Ein solcher Block mit Airbus-Wohnungen steht bereits in Cranz: Das „Haus an der Spiegelkurve“, wie es im Ort nur genannt wird, gefällt den meisten Cranzern überhaupt nicht. Deswegen begrüßten viele der Anwesenden auch die Erhaltungsverordnung. Nach dieser hätte das Haus nämlich so nicht gebaut werden dürfen. Es verstößt gegen so ziemlich jedes Charakteristikum, das Stadtplaner Kruse genannt hatte.

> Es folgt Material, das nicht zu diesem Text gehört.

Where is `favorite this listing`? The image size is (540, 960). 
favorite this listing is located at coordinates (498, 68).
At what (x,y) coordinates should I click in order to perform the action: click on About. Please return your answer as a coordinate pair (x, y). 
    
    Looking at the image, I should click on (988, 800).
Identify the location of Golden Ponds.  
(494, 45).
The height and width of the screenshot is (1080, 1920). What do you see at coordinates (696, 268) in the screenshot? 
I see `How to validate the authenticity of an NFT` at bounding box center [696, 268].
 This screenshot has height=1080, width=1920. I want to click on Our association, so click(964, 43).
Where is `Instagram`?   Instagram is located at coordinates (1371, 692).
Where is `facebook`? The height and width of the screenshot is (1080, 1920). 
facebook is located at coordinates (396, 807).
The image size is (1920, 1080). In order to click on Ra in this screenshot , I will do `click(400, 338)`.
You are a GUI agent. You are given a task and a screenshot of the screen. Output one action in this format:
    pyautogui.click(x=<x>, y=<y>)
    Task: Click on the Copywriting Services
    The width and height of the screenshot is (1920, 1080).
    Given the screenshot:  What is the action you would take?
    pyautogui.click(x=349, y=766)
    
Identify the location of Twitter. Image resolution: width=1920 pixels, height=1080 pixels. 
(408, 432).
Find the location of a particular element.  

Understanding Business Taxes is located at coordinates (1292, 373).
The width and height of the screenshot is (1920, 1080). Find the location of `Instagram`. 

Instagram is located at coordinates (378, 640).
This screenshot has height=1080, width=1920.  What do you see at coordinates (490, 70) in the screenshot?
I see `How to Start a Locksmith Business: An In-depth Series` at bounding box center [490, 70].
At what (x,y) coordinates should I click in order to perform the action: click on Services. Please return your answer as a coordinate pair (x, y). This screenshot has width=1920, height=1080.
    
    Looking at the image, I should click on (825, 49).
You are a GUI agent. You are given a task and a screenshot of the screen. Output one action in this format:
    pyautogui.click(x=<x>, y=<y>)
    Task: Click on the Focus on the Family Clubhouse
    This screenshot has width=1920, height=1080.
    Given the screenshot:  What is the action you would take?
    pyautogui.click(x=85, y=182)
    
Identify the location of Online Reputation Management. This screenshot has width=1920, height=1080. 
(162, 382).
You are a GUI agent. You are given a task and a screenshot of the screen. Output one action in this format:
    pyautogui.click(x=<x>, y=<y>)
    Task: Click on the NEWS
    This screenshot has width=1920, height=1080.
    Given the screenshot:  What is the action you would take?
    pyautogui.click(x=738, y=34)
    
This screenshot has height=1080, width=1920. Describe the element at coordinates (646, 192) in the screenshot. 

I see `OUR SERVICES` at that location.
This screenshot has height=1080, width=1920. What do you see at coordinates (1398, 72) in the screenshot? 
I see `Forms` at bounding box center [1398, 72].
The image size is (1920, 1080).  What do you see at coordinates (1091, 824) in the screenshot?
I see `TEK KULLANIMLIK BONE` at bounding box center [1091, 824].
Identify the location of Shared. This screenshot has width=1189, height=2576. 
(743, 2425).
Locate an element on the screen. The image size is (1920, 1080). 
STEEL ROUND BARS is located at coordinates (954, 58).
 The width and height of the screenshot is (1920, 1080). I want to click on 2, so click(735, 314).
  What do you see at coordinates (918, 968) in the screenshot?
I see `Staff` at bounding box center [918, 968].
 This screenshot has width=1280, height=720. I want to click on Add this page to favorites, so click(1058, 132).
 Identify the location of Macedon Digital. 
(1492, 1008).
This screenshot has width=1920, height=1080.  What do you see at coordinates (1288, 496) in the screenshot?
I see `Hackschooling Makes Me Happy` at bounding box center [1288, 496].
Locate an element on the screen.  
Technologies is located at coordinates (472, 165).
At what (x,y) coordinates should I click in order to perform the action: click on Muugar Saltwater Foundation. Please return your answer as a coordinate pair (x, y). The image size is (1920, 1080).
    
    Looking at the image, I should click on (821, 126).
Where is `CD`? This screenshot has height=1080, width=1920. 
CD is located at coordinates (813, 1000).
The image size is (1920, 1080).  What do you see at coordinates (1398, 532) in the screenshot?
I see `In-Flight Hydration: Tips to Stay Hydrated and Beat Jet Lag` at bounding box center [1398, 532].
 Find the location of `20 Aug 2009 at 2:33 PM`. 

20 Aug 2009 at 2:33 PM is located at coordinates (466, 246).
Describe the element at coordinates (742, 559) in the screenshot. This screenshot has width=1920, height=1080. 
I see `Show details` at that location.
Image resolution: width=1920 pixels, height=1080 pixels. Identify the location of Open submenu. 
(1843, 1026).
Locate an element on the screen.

Andererseits macht das umstrittene „Haus an der Spiegelkurve“ auch ein Cranzer Dilemma deutlich: Das Grundstück war jahrelang ungenutzt geblieben, wie einige andere Häuser am Estedeich auch: Das Café Albers steht nunmehr seit eineinhalb Jahren leer, genau wie ein großes Wohnhaus am Ortseingang und ein paar andere Häuser. Die Gründe dafür sind unterschiedlich, aber manche Cranzer befürchten, dass mit einer Erhaltungsverordnung Einschränkungen einher gehen, die es unattraktiv machen, in Cranz zu investieren. „Wie will man denn Häuser verkaufen, die direkt an der Straße stehen und bei denen ständig der Bus vor dem Fenster vorbeifährt? Man kann dann ja nicht mal sein Auto vor der Tür abstellen“, sagte Herbert Cramer. Er befürchtet einen Verfall der Grundstückspreise in Cranz, die ohnehin schon zu den niedrigsten in Hamburg gehören.

Das Gegenteil sei der Fall, entgegnete Carl-Henning von Ladiges: „Die Wohnumgebung ist doch ein entscheidender Faktor beim Hauskauf“, sagte er, „und wenn garantiert werden kann, dass das Umfeld erhalten bleibt, ist das auch positiv für den Grundstückswert.

Schon jetzt entsprechen längst nicht alle Häuser in Cranz dem von Kruse vorgestellten Idealbild. Fast die Hälfte weicht irgendwo ab. „Diese Häuser müssen jetzt nicht abgerissen und auf alt getrimmt neu gebaut werden, Es gibt Bestandsschutz“, sagte Jörg Heinrich Penner. Bei großen Sanierungen sollte man allerdings versuchen, wieder näher ans Idealbild zu kommen. Gerd Kruse zeigte mehrere Beispiele von Sanierungen und Neubauten, die modernes Bauen und altes Ortsbild in Einklang bringen.

Mit dem Bestandsschutz war den meisten Anwesenden die größte Sorge genommen. Und auch, dass die Verordnung hauptsächlich die sichtbaren Bereiche betreffen soll. Viele planen Erweiterungen hinter ihren Häusern. Dort lauert allerdings das nächste Ungemach: Sollten wegen der Buxtehuder Estedeich-Pläne die Cranzer Überflutungsflächen vergrößert werden, bliebe – zumindest an der Esteseite – kaum noch Fläche über, die neu bebaut werden dürfte. Das steht jedoch auf einem ganz anderen Blatt.